Each machine in our cluster has 48 GB of RAM. Some of this RAM should
be reserved for Operating System usage. On each node, we’ll assign 40
GB RAM for YARN to use and keep 8 GB for the Operating System. The
following property sets the maximum memory YARN can utilize on the node:
In
yarn-site.xml
1
2
| <name>yarn.nodemanager.resource.memory-mb</name> <value>40960</value> |
The next step is to provide YARN guidance on how to break up the
total resources available into Containers. You do this by specifying the
minimum unit of RAM to allocate for a Container. We want to allow for a
maximum of 20 Containers, and thus need (40 GB total RAM) / (20 # of
Containers) = 2 GB minimum per container:
In
yarn-site.xml
1
2
| <name>yarn.scheduler.minimum-allocation-mb</name> <value>2048</value> |
YARN will allocate Containers with RAM amounts greater than the
yarn.scheduler.minimum-allocation-mb
.Configuring MapReduce 2
MapReduce 2 runs on top of YARN and utilizes YARN Containers to schedule and execute its map and reduce tasks.
When configuring MapReduce 2 resource utilization on YARN, there are three aspects to consider:
- Physical RAM limit for each Map And Reduce task
- The JVM heap size limit for each task
- The amount of virtual memory each task will get
You can define how much maximum memory each Map and Reduce task will
take.

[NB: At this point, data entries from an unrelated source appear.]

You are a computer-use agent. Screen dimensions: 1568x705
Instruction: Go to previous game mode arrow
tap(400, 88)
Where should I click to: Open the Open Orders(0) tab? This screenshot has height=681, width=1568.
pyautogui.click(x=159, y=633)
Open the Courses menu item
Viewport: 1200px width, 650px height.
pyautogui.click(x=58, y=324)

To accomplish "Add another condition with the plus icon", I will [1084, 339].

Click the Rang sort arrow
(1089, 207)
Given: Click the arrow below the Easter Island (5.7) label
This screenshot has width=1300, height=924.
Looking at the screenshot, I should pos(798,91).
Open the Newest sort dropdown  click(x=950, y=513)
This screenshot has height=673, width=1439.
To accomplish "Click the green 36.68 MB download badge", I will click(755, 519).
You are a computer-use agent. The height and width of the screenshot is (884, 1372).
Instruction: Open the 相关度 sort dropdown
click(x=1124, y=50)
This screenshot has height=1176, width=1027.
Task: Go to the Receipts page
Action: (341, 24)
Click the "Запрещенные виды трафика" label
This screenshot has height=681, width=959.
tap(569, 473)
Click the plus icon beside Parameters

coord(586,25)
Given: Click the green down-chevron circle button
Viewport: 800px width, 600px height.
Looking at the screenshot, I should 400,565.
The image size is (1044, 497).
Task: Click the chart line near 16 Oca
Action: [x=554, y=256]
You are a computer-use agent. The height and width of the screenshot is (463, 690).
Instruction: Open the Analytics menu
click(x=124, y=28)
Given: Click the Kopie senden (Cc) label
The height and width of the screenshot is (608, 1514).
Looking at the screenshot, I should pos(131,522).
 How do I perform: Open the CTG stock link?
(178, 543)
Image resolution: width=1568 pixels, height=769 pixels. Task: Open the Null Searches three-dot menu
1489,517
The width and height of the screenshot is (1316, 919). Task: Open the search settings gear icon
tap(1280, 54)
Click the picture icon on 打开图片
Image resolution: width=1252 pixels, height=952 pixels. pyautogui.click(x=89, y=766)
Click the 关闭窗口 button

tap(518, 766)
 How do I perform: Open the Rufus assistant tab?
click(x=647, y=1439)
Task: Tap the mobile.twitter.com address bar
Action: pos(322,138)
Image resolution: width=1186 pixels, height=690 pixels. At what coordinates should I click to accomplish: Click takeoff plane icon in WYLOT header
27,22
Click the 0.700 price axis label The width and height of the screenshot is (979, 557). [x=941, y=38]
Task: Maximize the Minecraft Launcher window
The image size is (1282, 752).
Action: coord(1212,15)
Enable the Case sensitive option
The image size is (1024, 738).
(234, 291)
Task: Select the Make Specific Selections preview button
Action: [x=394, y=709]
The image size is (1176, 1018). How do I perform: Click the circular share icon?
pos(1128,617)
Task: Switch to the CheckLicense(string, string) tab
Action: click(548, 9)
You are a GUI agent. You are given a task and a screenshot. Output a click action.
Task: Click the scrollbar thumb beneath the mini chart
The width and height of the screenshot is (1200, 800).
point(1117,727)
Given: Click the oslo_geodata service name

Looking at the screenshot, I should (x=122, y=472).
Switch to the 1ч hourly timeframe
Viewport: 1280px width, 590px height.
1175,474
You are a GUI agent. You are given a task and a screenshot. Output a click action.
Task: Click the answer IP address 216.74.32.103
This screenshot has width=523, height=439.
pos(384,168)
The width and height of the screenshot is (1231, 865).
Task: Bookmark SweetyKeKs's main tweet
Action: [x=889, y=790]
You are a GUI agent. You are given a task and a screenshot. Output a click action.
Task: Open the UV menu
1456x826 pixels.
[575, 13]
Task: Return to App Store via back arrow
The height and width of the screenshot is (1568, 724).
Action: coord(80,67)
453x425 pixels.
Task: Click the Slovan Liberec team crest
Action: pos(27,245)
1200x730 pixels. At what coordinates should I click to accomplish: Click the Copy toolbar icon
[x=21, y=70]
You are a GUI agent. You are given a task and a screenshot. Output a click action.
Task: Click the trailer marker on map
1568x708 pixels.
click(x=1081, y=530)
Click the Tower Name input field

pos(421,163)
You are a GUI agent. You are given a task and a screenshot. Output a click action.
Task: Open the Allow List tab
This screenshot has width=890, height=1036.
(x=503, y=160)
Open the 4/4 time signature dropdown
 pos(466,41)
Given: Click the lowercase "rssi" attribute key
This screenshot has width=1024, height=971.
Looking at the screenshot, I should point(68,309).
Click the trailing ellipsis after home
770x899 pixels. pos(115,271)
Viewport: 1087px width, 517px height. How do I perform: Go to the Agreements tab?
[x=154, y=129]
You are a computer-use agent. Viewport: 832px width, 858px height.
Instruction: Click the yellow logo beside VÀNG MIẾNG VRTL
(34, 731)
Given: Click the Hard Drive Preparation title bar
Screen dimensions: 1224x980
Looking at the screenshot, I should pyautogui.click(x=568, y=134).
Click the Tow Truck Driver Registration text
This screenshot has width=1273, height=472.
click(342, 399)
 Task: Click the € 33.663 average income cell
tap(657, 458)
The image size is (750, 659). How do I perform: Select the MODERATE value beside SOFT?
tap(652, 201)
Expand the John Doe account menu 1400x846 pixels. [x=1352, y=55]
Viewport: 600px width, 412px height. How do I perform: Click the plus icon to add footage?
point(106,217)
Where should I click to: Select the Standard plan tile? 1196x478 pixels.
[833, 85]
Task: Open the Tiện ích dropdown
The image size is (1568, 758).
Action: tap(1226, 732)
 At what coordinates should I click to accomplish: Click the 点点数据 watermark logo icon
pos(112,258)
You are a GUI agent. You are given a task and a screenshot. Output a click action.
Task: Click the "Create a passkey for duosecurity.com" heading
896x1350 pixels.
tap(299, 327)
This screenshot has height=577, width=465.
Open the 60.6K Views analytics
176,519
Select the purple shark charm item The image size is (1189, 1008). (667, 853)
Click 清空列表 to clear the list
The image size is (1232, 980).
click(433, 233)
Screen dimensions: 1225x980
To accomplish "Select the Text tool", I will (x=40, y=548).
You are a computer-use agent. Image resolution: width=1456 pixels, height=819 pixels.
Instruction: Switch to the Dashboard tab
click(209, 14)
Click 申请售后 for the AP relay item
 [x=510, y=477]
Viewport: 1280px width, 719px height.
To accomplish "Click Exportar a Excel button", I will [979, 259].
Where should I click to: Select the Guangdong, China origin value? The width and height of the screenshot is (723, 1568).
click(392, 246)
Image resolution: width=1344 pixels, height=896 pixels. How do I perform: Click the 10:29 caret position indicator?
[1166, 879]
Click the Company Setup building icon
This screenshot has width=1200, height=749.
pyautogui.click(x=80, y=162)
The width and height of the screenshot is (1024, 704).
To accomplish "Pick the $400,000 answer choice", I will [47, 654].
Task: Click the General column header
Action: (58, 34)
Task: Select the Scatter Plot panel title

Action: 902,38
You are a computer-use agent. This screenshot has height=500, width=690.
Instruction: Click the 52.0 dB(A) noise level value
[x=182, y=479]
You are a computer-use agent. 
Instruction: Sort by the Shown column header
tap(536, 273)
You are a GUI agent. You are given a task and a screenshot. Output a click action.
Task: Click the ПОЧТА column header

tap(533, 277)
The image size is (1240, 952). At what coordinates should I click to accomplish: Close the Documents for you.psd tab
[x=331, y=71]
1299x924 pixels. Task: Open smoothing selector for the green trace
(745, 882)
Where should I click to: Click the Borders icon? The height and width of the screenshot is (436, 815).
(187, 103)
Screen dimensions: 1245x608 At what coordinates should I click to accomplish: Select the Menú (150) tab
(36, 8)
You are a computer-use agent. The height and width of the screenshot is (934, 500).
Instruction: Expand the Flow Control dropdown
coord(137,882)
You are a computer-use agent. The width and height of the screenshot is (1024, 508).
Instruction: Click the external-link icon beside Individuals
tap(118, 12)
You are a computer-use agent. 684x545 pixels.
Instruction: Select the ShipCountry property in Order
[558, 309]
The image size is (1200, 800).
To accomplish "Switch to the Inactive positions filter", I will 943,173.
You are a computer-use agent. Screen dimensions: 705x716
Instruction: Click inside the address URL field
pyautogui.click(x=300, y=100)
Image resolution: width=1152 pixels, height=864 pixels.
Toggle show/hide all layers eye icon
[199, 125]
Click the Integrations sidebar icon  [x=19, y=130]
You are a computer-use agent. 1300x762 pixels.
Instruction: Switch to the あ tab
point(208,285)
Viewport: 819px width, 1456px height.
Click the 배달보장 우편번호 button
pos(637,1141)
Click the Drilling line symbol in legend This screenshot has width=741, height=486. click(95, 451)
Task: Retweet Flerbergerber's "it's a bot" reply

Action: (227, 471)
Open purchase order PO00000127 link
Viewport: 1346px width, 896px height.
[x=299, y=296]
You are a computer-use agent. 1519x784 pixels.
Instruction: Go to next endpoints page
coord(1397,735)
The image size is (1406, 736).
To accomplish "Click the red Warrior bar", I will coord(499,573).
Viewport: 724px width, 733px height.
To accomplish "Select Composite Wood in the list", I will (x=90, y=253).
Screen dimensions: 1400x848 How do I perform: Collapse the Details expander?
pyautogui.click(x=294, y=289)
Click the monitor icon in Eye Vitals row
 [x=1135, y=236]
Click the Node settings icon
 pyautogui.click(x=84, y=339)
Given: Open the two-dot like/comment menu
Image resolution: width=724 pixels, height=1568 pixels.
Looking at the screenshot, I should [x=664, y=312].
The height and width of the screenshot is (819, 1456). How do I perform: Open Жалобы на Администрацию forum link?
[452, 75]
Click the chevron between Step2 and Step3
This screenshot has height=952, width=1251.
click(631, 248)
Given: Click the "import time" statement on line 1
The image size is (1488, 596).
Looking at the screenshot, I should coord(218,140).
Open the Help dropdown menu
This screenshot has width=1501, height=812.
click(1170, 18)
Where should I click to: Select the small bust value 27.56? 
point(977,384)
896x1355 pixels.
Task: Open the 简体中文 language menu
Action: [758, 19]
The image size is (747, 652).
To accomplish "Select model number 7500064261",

Since each Map and each Reduce will run in a separate Container,
these maximum memory settings should be at least equal to or more than
the YARN minimum Container allocation.
For our example cluster, we have the minimum RAM for a Container (
yarn.scheduler.minimum-allocation-mb
) = 2 GB. We’ll thus assign 4 GB for Map task Containers, and 8 GB for Reduce tasks Containers.
In
mapred-site.xml
:
1
2
3
4
| <name>mapreduce.map.memory.mb</name> <value>4096</value> <name>mapreduce.reduce.memory.mb</name> <value>8192</value> |
Each Container will run JVMs for the Map and Reduce tasks. The JVM
heap size should be set to lower than the Map and Reduce memory defined
above, so that they are within the bounds of the Container memory
allocated by YARN.
In
mapred-site.xml
:
1
2
3
4
| <name>mapreduce.map.java.opts</name> <value>-Xmx3072m</value> <name>mapreduce.reduce.java.opts</name> <value>-Xmx6144m</value> |
The above settings configure the upper limit of the physical RAM that
Map and Reduce tasks will use. The virtual memory (physical + paged
memory) upper limit for each Map and Reduce task is determined by the
virtual memory ratio each YARN Container is allowed. This is set by the
following configuration, and the default value is 2.1:
In
yarn-site.xml
:
1
2
| <name>yarn.nodemanager.vmem-pmem-ratio</name> <value>2.1</value> |
Thus, with the above settings on our example cluster, each Map task
will get the following memory allocations with the following:
- Total physical RAM allocated = 4 GB
- JVM heap space upper limit within the Map task Container = 3 GB
- Virtual memory upper limit = 4*2.1 = 8.2 GB
With YARN and MapReduce 2, there are no longer pre-configured static
slots for Map and Reduce tasks. The entire cluster is available for
dynamic resource allocation of Maps and Reduces as needed by the job. In
our example cluster, with the above configurations, YARN will be able
to allocate on each node up to 10 mappers (40/4) or 5 reducers (40/8) or
a permutation within that.